Le 15 janvier 2004, à 12h25, Yves Gloaguen annonce sur le canal 2 de sa radio VHF : « Serge, viens vite, on chavire ! Fais vite, on chavire ! ». Yves est le patron du chalutier breton Bugaled Breizh, en pêche au large du cap Lizard, devant les côtes anglaises. Il parle à son copain Serge, le patron d’un autre chalutier, L’Éridan, qui n’est pas loin.
Quand L’Éridan arrive au secours, après avoir relevé précipitamment son chalut, il est trop tard. Le Bugaled a sombré, les cinq marins du bord sont morts. Commence une histoire folle, mais banale, très bien racontée dans un livre que j’ai lu, et que je vous recommande : Le Bugaled Breizh, par Laurent Richard et Sébastien Turay (First éditions). Je vous passe bien volontiers les innombrables détails. Tout, absolument tout indique qu’un événement singulier entre tous s’est produit. Le Bugaled n’a pas pu être la victime d’un accident de pêche. Les autorités amorcent en conséquence – et entre autres – un leurre, en l’occurrence un bateau philippin qui, peut-être, aurait harponné le Bugaled, etc.
Comme l’on sait, la vérité est ailleurs. Des manoeuvres militaires de l’Otan avaient lieu sur zone au même moment, qui impliquaient la présence de sous-marins nucléaires. Un croquignolet détail qui change tout le tableau de l’affaire. Dès le départ, toutes les techniques professionnelles de désinformation sont mises en oeuvre pour calmer les esprits surchauffés des familles. Pardonnez, je ne peux m’étendre. Au bout de cinq années, les juges d’instruction chargés du dossier viennent de provoquer un petit, tout petit séisme, admettant cette évidence pour qui connaît tant soit peu le dossier : le Bugaled a très probablement été entraîné sous l’eau à la suite d’une rencontre imprévue avec un sous-marin nucléaire (ici). Peut-être néerlandais. Peut-être britannique. Français, pourquoi pas ?
Dans tous les cas, l’armée française a grossièrement menti aux proches des victimes. Ce qui peut sembler étrange pour une institution au service du peuple et de la République. Oui, je me moque. En tout cas, je vous prie, retenez ce fait plutôt pénible : l’armée démocratique d’un pays démocratique peut raconter ce que bon lui semble pendant des années, se moquant ouvertement de devoirs pourtant élémentaires.
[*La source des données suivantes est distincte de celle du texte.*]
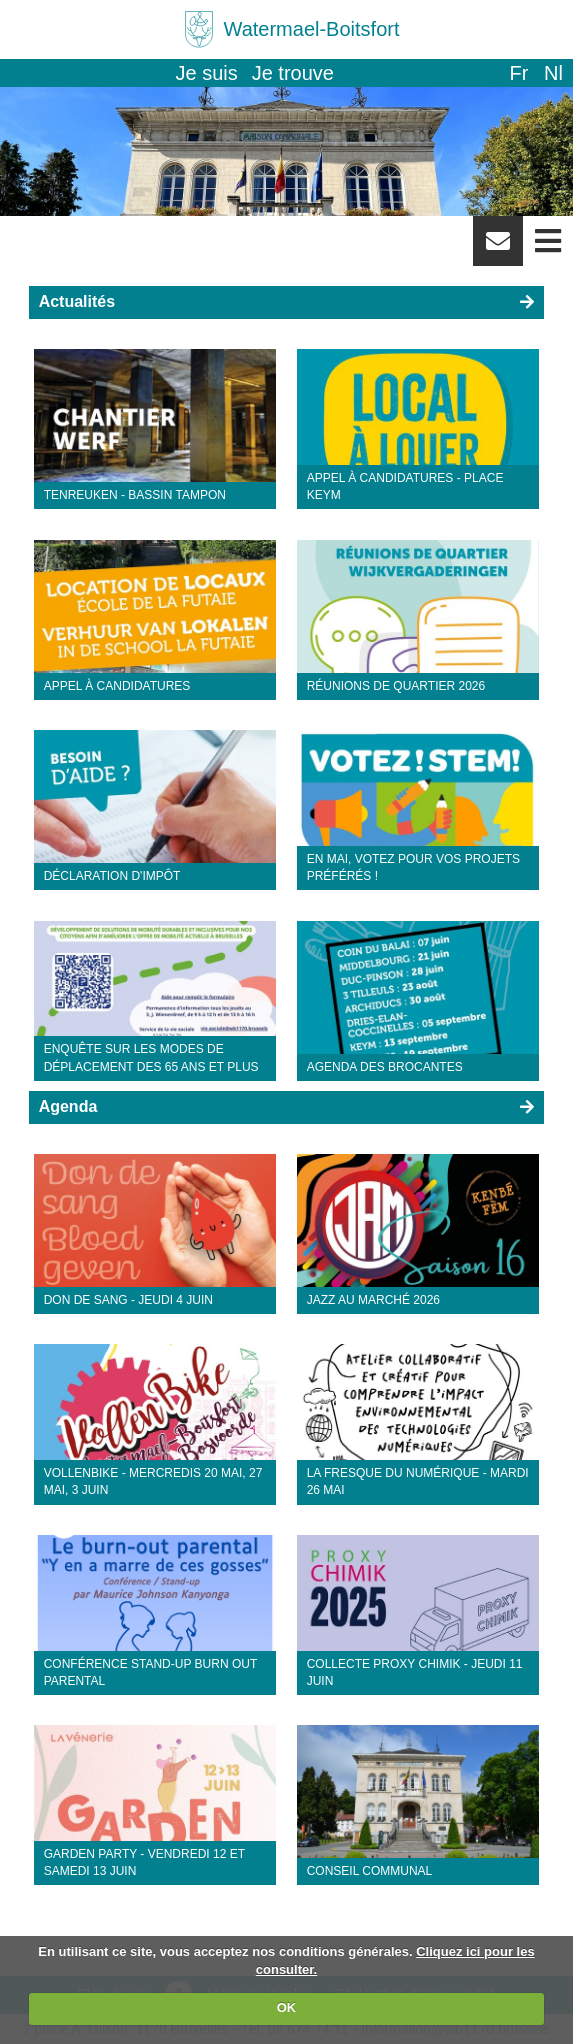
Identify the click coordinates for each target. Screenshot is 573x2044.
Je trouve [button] (293, 73)
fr (518, 73)
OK (287, 2007)
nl (553, 73)
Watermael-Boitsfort (312, 29)
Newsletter (498, 248)
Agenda (68, 1106)
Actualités (77, 301)
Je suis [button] (207, 73)
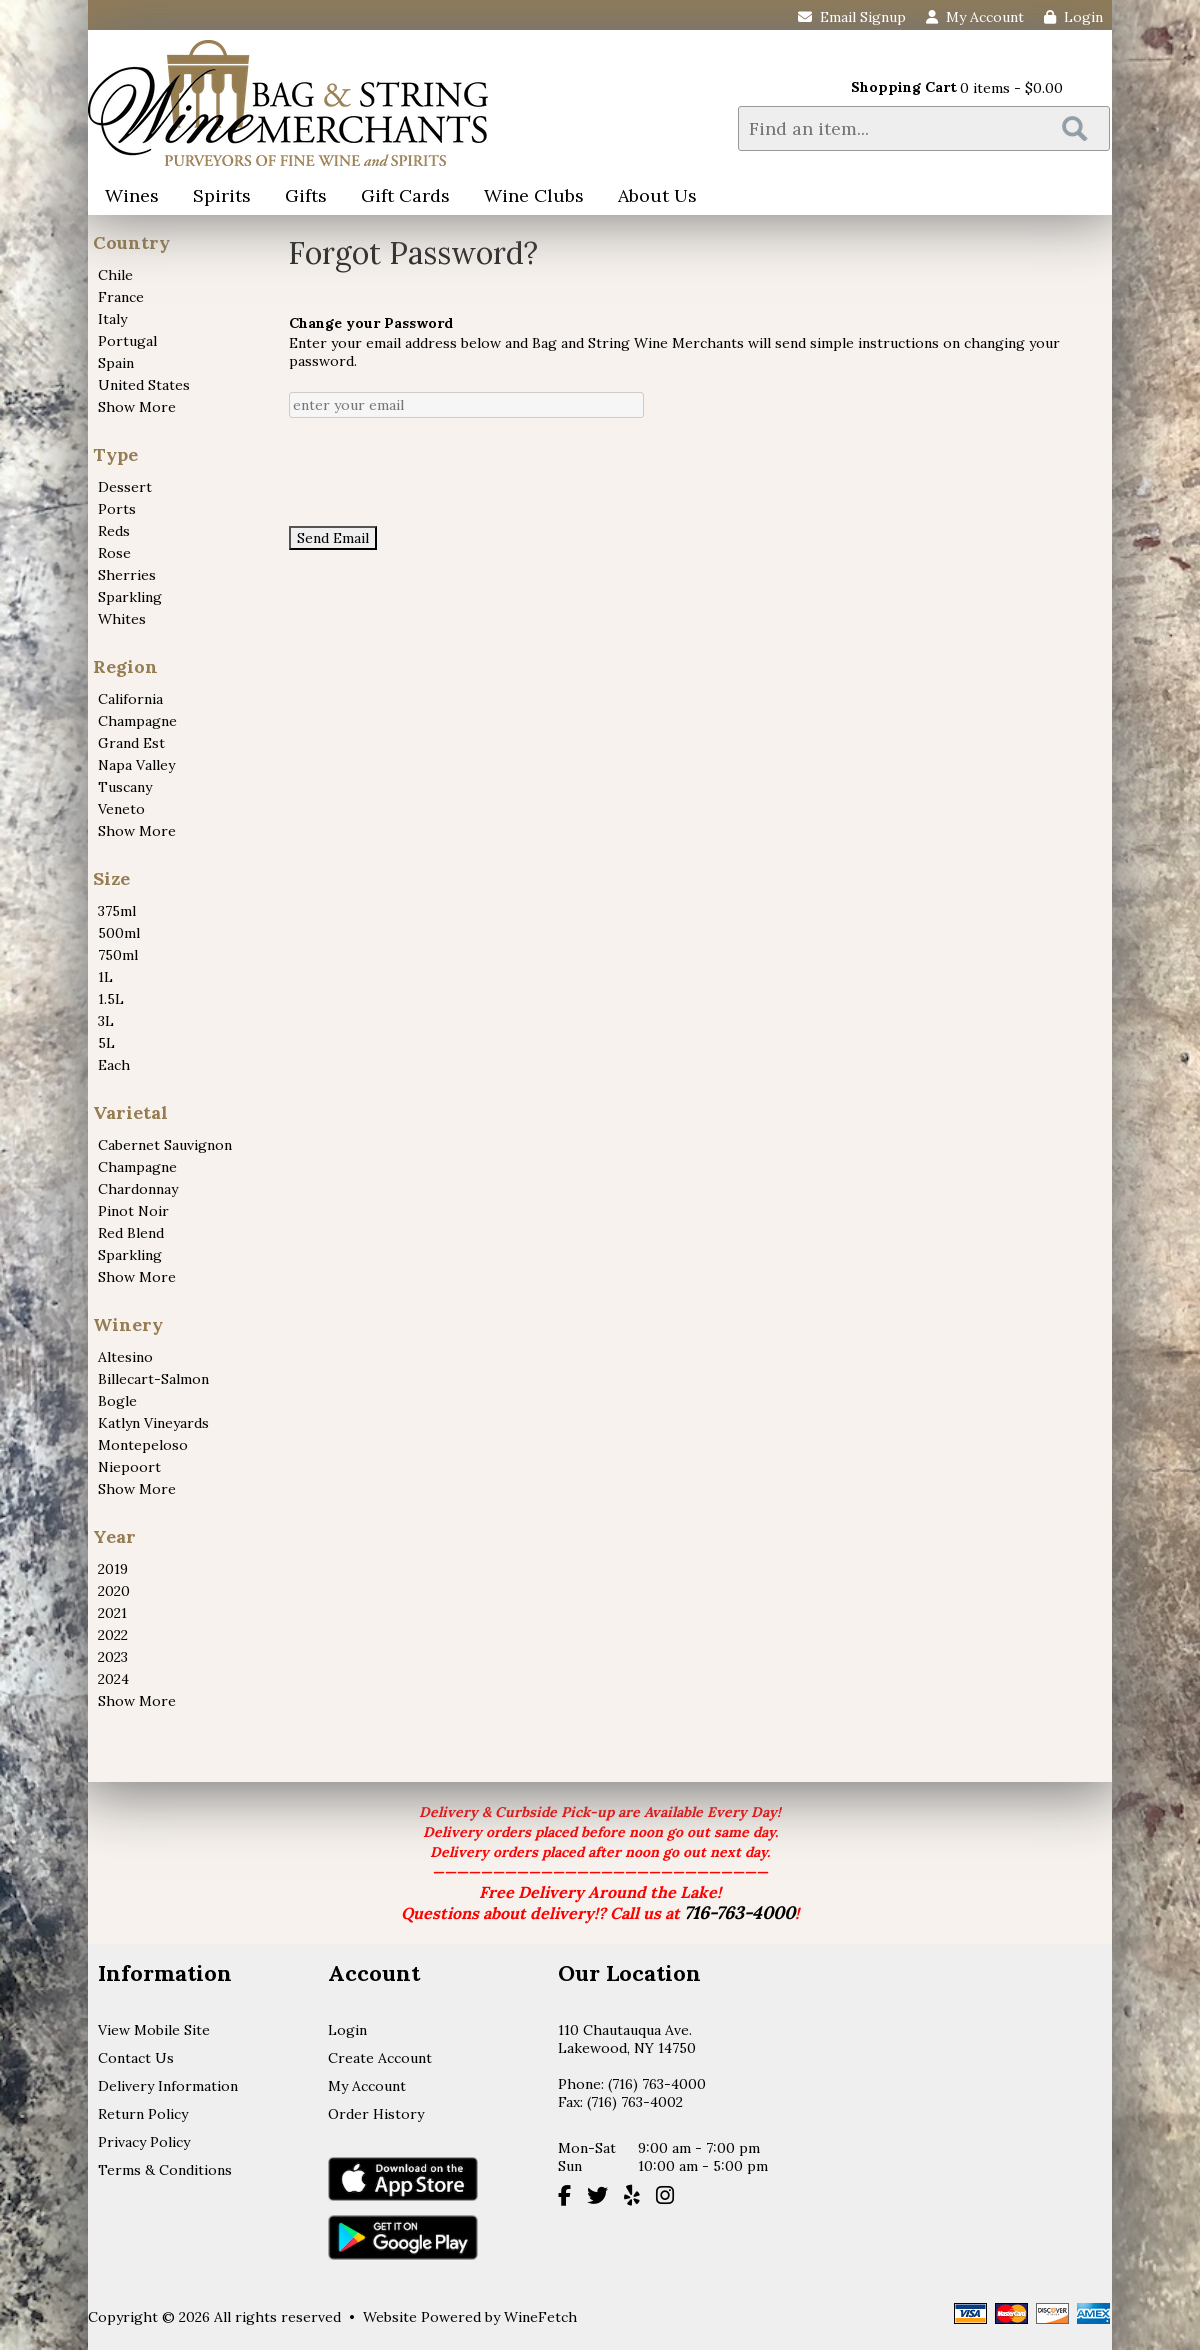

Est-ce nouveau ? Je vais vous surprendre : non. Le 14 mai 1987, le chalutier breton La Jonque cesse de donner de ses nouvelles. Cinq hommes à bord, comme pour Le Bugaled. La dernière fois qu’il en a donné, le bateau était au nord-ouest d’Ouessant, et la mer était belle. Le 17 mai, quand des avions militaires se lancent au secours des probables naufragés, il se passe un fait inouï : l’un d’eux, un Bréguet-Atlantic, repère un canot de sauvetage avec deux hommes à bord. Les hommes du Bréguet sont des spécialistes et connaissent évidemment la chanson par coeur : ayant survolé la mer à cent pieds – trente mètres – d’altitude, ils décrivent deux rescapés épuisés. Peuvent-ils se tromper à ce point ? Vous connaissez la réponse comme moi.
Et pourtant, une autre version sera finalement imposée de force. Les bandes magnétiques contenant les échanges entre le Bréguet et le centre de secours à terre sont étrangement effacées, et ne pourront servir à l’enquête. Quand je dis étrangement, je me rends bien compte que le mot n’est pas adapté aux circonstances. Quel responsable aurait l’idée d’effacer de la sorte une preuve judiciaire décisive ? Lorsque La Jonque sera finalement retrouvée sur des fonds sableux, le mystère sera encore plus complet. Car comment un chalutier peut-il crocher – accrocher – son filet dans du sable au point d’être entraîné à sa suite ?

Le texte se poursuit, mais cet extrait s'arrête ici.